Louis Guédet
Vendredi 29 novembre 1918
1540ème et 1538ème jours
3h1/2 soir Pluie battante toute la journée. Bonnes nouvelles de Jean. J’achève de répondre à toutes mes lettres. Lettre de Charles Heidsieck m’annonçant que tous mes vins que j’avais mis à l’abri dans ses caves de la rue de la Justice, toute ma cave, 4 à 5 000 bouteilles de vins fins et 300 bouteilles d’eau de vie, Cognac, liqueurs, etc… avaient été volées, pillées, saccagées. Je n’ai plus de larmes pour pleurer sur nos ruines et sur les épreuves qui m’accablent. J’en ai pris mon parti et m’attend à tout, tout !… J’aurais tout subi !
Je n’attends plus que la mort, après l’effondrement de tous mes espoirs, et de mes droits à un peu de bonheur, de justice et de prospérité ici bas ! La mort me sera une délivrance ! Je l’attends avec mépris et dédain ! Écœuré, révolté, en présence des dénis de justice dont je suis la victime depuis toute ma vie et surtout depuis 1914. Ruines sur ruines ! Injustices sur injustices ! Malheurs sur malheurs, sans un espoir de Justice et de Prospérité ! Voilà mon lot ! Je n’ai plus de larmes pour pleurer !!
Ici sans doute s’arrêteront mes notes de Guerre, à quoi bon continuer jusqu’à la Paix !! Ce ne sera toujours qu’une suite de souffrances, de tortures et de martyres. (Rayé).
La page suivante a été découpée, la première ligne de la page d’après a été recopiée par Madeleine.

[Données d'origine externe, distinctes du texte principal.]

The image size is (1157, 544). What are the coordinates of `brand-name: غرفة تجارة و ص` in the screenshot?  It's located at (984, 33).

Impressions, Louis Guédet, Notaire et Juge de Paix à Reims. Récits et impressions de guerre d'un civil rémois 1914-1919, journal retranscrit par François-Xavier Guédet son petit-fils
Cardinal Luçon
Vendredi 29 – Visite de Mme Lancereaux ; de M. le Cure d’Asfeld ; de M. Faralicq; de Mme Pierre de la Morinerie. Visite à Mgr Connolly, en faveur de nos prêtres rapatries, démobilises, qui ne retrouvent ni presbytère, ni mobilier, ni vestiaire, ni bibliothèque. Visite de M. le Curé de Cons-la-Granville
Cardinal Luçon dans son Journal de la Guerre 1914-1918, éd. par L’Académie Nationale de Reims – 1998 – TAR volume 173
Vendredi 29 novembre
Le maréchal Foch, accompagné du général de Castelnau, s’est rendu à Strasbourg. Il a passé en revue les troupes d’occupation, puis a traversé la ville à leur tête.

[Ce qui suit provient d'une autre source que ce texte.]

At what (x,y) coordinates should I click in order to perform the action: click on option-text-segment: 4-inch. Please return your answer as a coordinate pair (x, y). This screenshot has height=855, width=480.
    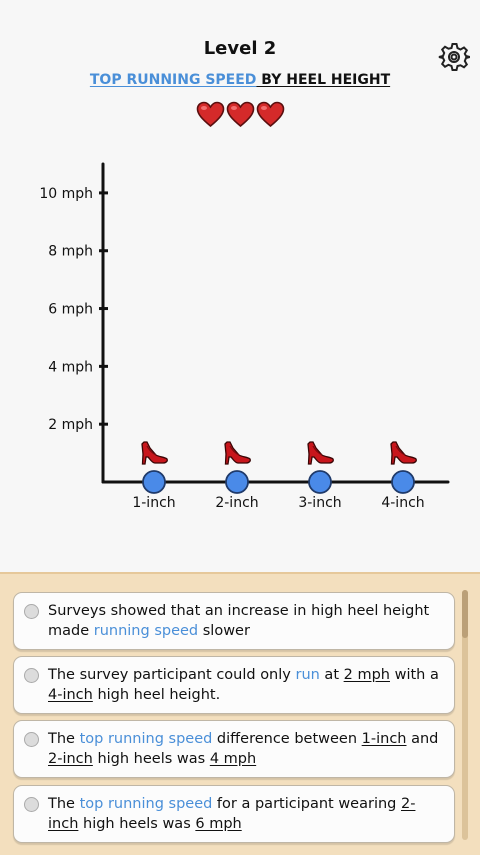
    Looking at the image, I should click on (70, 695).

Les troupes anglaises ont continué leur marche en avant sans incident. Leurs détachements avancés ont atteint la ligne Beho-Wervomont-Ayvaille, au sud de Liège.
Georges V a été chaleureusement accueilli à Paris.
M. Ignace, parlant du sort de nos prisonniers devant la Chambre, a déclaré que la France exigerait l’exécution rigoureuse des clauses de l’armistice.
Le docteur Solf, secrétaire d’Etat allemand aux Affaires étrangères, a protesté contre la publication des documents de Munich.
Le docteur Hartmann, représentant de l’Autriche allemande à Berlin, annonce que le gouvernement de Vienne publiera à son tour des pièces diplomatiques.
Les socialistes allemands réclament à nouveau le châtiment des coupables de la guerre. Un mouvement de grève se généralise à Berlin.
M. Wilson s’est rendu à l’ambassade de France à Washington pour fêter la victoire commune.
Les Allemands ont livré 27 nouveaux sous-marins. 114 sont ancrés dés à présent dans le Stoar à Harwich.